Although it is often used by media to mean the non-white vote in general, political scientists and consultants use the term ethnic voteto refer to new or newer Canadians who are also visible minorities. The last two federal campaigns were won essentially by winning the seat-rich, and incredibly ethnically diverse, suburban Greater Toronto Area—ridings where visible minorities and immigrants make up a sizeable voting contingent. Accordingly, a clear narrative has emerged among both political commenters and the advisers who help run campaigns: winning the ethnic vote is essential.

All of which presumes that this thing that has been called “the ethnic vote” actually exists. But is it fair to label this the “ethnic vote” instead of the perhaps more accurate “suburban and exurban vote”? Are the concerns of ethnic voters in the GTA markedly different from their white counterparts? There are virtually no data to suggest so.

Political parties like to court the ethnic vote because it seems tactically efficient to do so. Canada has a higher naturalization rate than comparable Western jurisdictions, such as the US and Australia, and while other countries can afford to dial up the xenophobia come election time, Canadian political parties that want to form government do not have this option. (The two most populous and vote-rich provinces, Ontario and Quebec, have the largest proportion of immigrants who have obtained Canadian citizenship.)
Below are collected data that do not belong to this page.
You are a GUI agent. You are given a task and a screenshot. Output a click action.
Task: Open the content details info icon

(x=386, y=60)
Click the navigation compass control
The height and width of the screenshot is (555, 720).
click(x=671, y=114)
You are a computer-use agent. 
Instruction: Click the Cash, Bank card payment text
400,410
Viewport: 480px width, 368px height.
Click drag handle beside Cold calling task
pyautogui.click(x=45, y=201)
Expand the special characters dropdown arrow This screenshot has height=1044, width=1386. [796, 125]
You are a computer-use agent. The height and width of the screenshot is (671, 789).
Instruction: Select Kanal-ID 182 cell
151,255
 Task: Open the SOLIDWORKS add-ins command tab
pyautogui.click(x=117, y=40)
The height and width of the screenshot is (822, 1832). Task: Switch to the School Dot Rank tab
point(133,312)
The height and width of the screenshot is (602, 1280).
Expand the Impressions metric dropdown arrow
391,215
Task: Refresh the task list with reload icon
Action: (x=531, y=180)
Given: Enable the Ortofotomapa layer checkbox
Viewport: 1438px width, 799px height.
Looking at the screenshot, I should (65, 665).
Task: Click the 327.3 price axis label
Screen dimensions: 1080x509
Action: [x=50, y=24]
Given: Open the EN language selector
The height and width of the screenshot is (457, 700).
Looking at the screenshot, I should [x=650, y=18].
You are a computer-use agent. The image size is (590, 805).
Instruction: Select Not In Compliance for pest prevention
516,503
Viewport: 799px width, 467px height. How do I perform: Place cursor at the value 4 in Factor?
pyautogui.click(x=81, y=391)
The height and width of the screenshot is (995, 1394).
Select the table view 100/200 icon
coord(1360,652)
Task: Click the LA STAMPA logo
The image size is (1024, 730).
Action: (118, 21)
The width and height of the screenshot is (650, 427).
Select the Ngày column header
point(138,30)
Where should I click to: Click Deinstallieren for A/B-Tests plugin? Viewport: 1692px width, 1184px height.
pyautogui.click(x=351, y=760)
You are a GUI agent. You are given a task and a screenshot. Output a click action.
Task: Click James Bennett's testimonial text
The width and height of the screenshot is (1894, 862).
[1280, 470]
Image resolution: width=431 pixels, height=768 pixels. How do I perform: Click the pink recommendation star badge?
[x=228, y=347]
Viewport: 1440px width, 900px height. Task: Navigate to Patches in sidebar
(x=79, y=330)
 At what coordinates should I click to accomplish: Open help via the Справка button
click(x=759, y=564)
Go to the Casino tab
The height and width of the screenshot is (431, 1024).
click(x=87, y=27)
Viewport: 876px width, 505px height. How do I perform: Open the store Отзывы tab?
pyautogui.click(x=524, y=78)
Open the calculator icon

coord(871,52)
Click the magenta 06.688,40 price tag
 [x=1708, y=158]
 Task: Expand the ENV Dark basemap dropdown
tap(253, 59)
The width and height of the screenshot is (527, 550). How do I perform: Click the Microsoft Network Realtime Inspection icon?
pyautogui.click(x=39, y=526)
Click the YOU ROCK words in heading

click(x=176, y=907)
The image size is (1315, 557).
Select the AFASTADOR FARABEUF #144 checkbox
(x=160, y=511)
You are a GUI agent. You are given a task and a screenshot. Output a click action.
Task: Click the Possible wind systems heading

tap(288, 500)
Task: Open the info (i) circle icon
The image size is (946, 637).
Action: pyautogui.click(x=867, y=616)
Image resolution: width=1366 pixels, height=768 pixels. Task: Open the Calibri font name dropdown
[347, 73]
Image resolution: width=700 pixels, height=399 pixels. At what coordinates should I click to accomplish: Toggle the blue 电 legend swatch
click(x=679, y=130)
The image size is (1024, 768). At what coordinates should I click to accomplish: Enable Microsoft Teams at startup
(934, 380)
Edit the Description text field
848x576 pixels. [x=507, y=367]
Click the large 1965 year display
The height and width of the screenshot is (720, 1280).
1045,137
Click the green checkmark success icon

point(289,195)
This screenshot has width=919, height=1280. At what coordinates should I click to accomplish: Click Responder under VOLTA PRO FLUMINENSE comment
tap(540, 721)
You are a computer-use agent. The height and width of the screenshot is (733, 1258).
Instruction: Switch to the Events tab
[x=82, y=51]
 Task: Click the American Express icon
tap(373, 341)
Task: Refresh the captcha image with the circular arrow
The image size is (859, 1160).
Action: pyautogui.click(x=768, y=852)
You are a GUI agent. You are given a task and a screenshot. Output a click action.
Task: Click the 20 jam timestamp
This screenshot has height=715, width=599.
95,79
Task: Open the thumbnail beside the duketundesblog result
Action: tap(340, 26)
In a way, this is good. It means all mainstream political parties must engage newer Canadians. But a cynic might—reasonably—say parties that reduce foreign-born visible minorities of all ages and genders and from all parts of the world to a homogeneous group, and then presume they all think and vote alike, are acting paternalistic, bordering on offensive.

The riding of York South-Weston (in that GTA suburban belt), for example, has a large visible-minority immigrant population, with roughly a quarter identifying their origins in a country in Africa or the Caribbean. Are we to assume that every single Black voter in the riding casts their ballot based on the same set of ideals and issues? Brampton East (Ontario) and Surrey-Newton (BC) both have a majority of residents identifying as having a South Asian background. Do Brampton East and Surrey-Newton have identical electoral politics, devoid of regional distinctions, and mirror each other because of population makeup? Hardly.

This isn’t just a question of being polite or politically correct. To give credence to the idea that there is a discernible ethnic vote, “ethnics” would need to demonstrably vote the same partisan way—both within their communities and across different communities—to an extent that overrides age, gender, education, and other demographic factors that we know shape voting patterns. The pundits who look at regional voting patterns and infer they can be explained because the majority of voters in the area are recently arrived from South Asia or the Caribbean or anywhere else are simply projecting a convenient simplification onto a far more complex situation.

There are, however, some data to indicate that if the members of a certain group feel that they are being negatively targeted, they will vote accordingly. In the 2015 federal election, wearing the niqab during a citizenship ceremony became a hot-button issue, as the Conservatives proposed banning the practice. The Environics Institute conducted a survey of Canadian Muslims at the time; a majority said they had voted for the Liberal Party and that they felt women should be allowed to wear the niqab during citizenship ceremonies. But there is nothing to indicate that this turn to the Liberals was due to some sort of innate political predisposition in this community. What the evidence indicates is that the Conservatives reduced these people to a bloc, and they responded accordingly.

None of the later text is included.